ERC 772970 - (Micro-C) "Agent-Based Modelling of Gene Networks to model clonal selection in the tumour microenvironment and predict therapeutic resistance"

Research Team: Francesca Buffa (PI - Bocconi University)


The occurrence of therapeutic resistance is a major cause for the small effect on overall survival showed by targeted cancer therapies. Whilst experimental strategies to evaluate available treatments have been faced by an ever increasing number of possible combinations, computational approaches have been challenged by the lack of a framework able to model the multiple interactions encompassed by the three major factors affecting therapeutic resistance: selection of resistant clones, adaptability of gene signalling networks, and a protective and hypoxic tumour microenvironment. Here I propose a novel modelling framework, Agent-Based Modelling of Gene Networks, which brings together powerful computational modelling techniques and gene networks.
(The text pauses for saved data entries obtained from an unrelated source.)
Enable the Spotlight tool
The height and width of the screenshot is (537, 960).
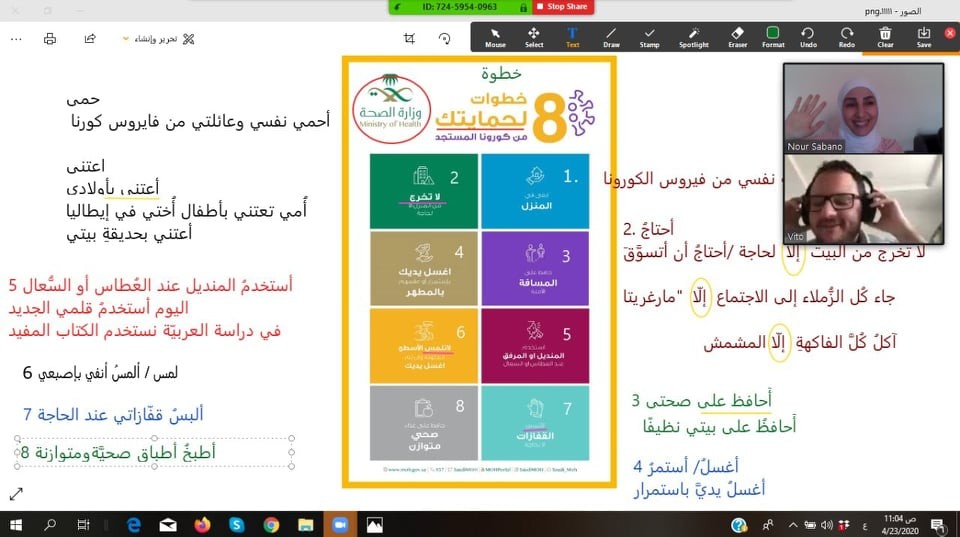pos(694,36)
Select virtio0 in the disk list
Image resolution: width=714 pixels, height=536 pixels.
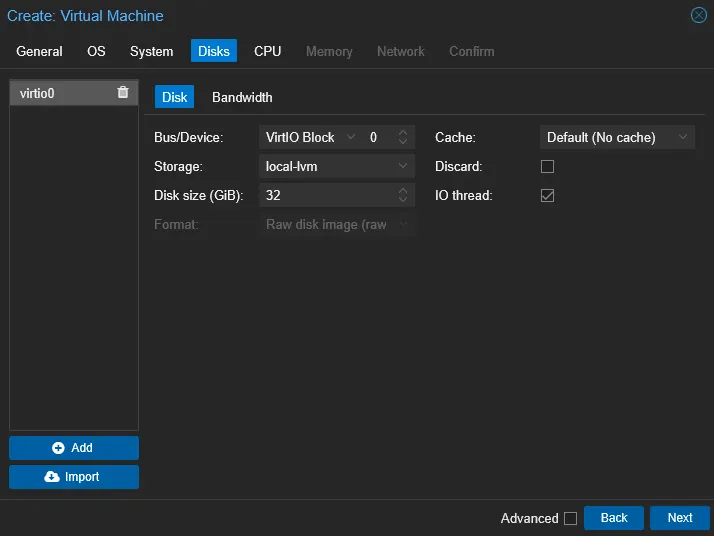(60, 93)
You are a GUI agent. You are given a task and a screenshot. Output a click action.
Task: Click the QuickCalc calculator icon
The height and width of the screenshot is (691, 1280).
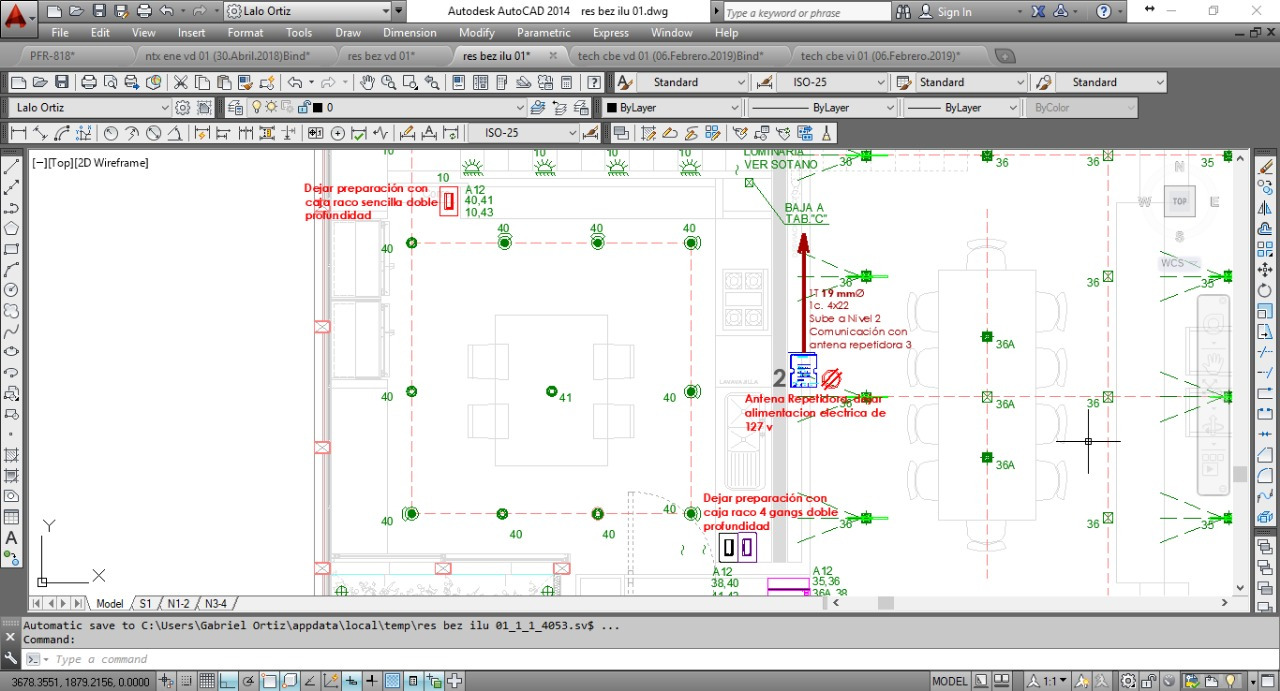click(x=567, y=82)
This combination allows biological hypotheses to be tested in a controlled stepwise fashion, and it lends itself naturally to model a heterogeneous population of cells acting and evolving in a dynamic microenvironment, which is needed to predict therapeutic resistance and guide effective treatment selection. Using triple negative breast cancer (TNBC) as a testing case (15% of breast cancers, lacks validated), I propose to: 1. Develop a computational model of the TNBC tumour microenvironment using in-vitro and in-vivo, including patientderived, models and data from clinical samples. 2. Validate the ability of the model to predict driver genes conferring a survival advantage to cancer cells in a hypoxic microenvironment. 3. Predict combinations of druggable targets to tackle TNBC therapeutic resistance. 4. Select most effective drug combinations and validate pre-clinically. This project will deliver pre-clinically validated drug combinations, new therapeutic targets and a virtual environment to study individual tumours and predict therapeutic resistance. Complementing and empowering experimental models and assays, microC will offer a new powerful tool for diagnosis and therapy.